可追溯性缺失的影响远超个体解读层面。临床质量管理的核心,是能够回溯诊断结论的形成过程、所用信息来源、分歧解决方式。若 AI 输出被随意嵌入自由文本报告,未结构化记录其来源、置信度、处理结果(采纳 / 修改 / 否决),就无法回溯 AI 系统是否及如何影响最终报告。这会导致质量管控失效、不良事件核查困难,在诊断分歧或失误时出现责任界定模糊。
仅提升算法准确率,无法保障临床决策更安全。算法性能指标仅反映其独立运行状态,无法体现输出结果对真实临床行为的影响。若缺乏强制要求清晰、完整、可追溯的报告框架,AI 结果在不同病例、医生、机构间的整合会杂乱无章。

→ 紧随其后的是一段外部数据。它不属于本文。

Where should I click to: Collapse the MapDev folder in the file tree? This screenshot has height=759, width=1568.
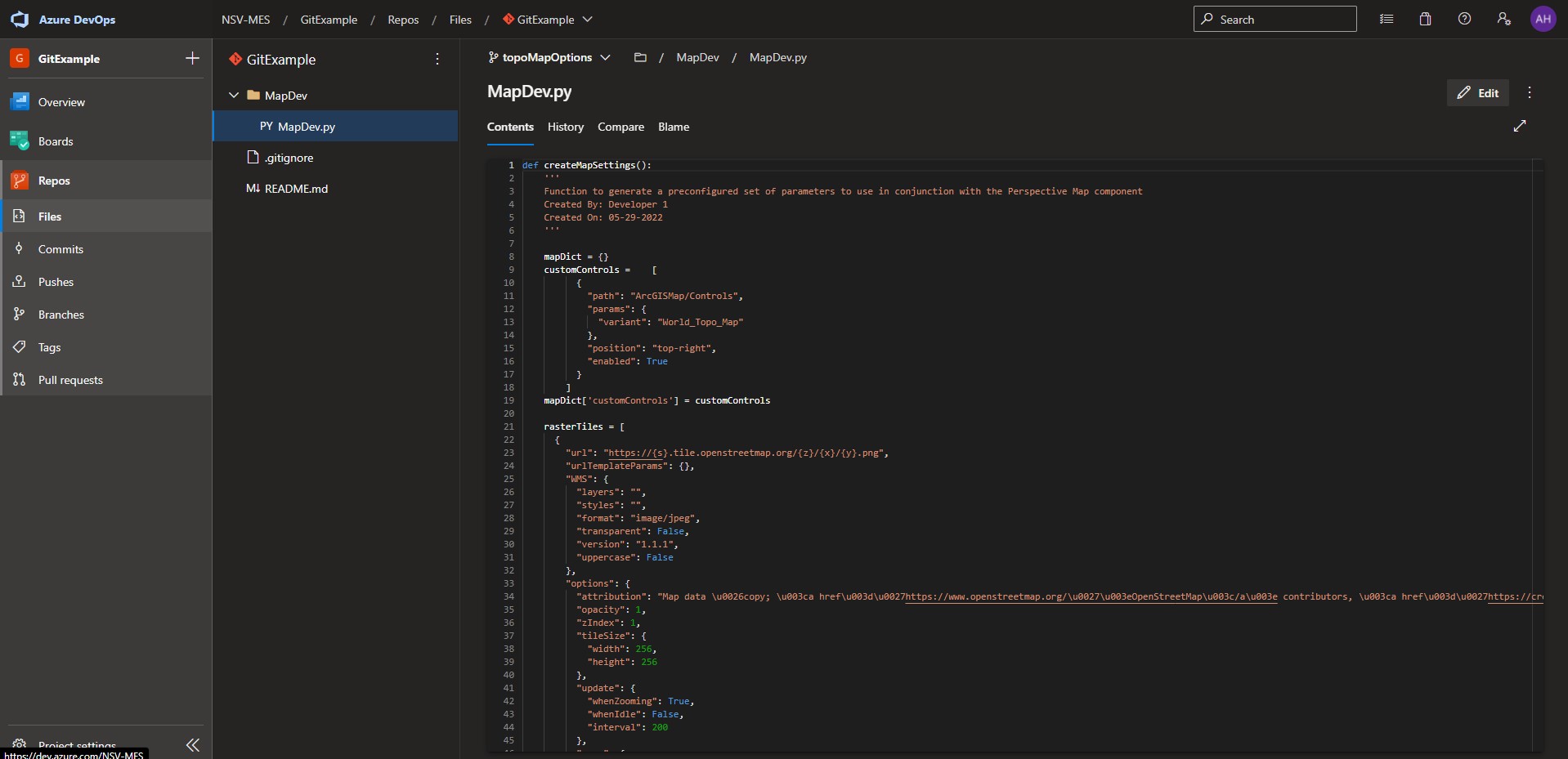(x=234, y=95)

从这一角度而言,AI 嵌入不完善的报告体系时,会成为风险倍增器。原本存在的沟通断层、记录模糊、责任不清等问题,会随患者数量与诊断量的增加被进一步放大。因此核心挑战并非 AI 独立运行效果好坏,而是承载 AI 的临床系统能否安全、规范地承接其输出。图 1 展示了 AI 输出碎片化整合与结构化整合的结构差异。
图 1 放射学报告中 AI 输出的碎片化整合 vs 结构化整合
碎片化工作流程(左侧):AI 输出单独显示在 AI 阅片器、PACS 插件等独立系统,手动录入自由文本报告,可追溯性与质量管理能力受限。
结构化报告体系(右侧):AI 输出录入指定数据字段,记录处理结果,留存相关元数据,支持审计核查,实现 AI 与临床决策的可追责整合。
【临床案例说明】
为直观展示整合缺口对下游决策的影响,以1例胸部 CT检查患者为例:AI 系统自动检出肺结节,测量病灶大小8.4mm,完成体积评估并提示恶性风险 6%,上述结果仅显示在独立应用中。
最终报告中,放射科医生仅记录:“约 8mm 肺结节;建议随访”,未记录体积测量值、恶性风险评估结果,也未标注是否采纳或调整 AI 测量数据。
患者后续在另一机构复查,病灶手动测量为10mm,诊疗方案升级。回溯时无法明确差异源于病灶真实生长、不同医生测量偏差,还是 AI 辅助测量与手动测量的固有差异。
该案例并非算法故障,而是凸显AI 生成测量数据及处理意见缺乏结构化记录,会产生医疗机构无法管控的诊疗偏差。长此以往,这类无记录的偏差会以不可系统评估的方式干扰临床决策。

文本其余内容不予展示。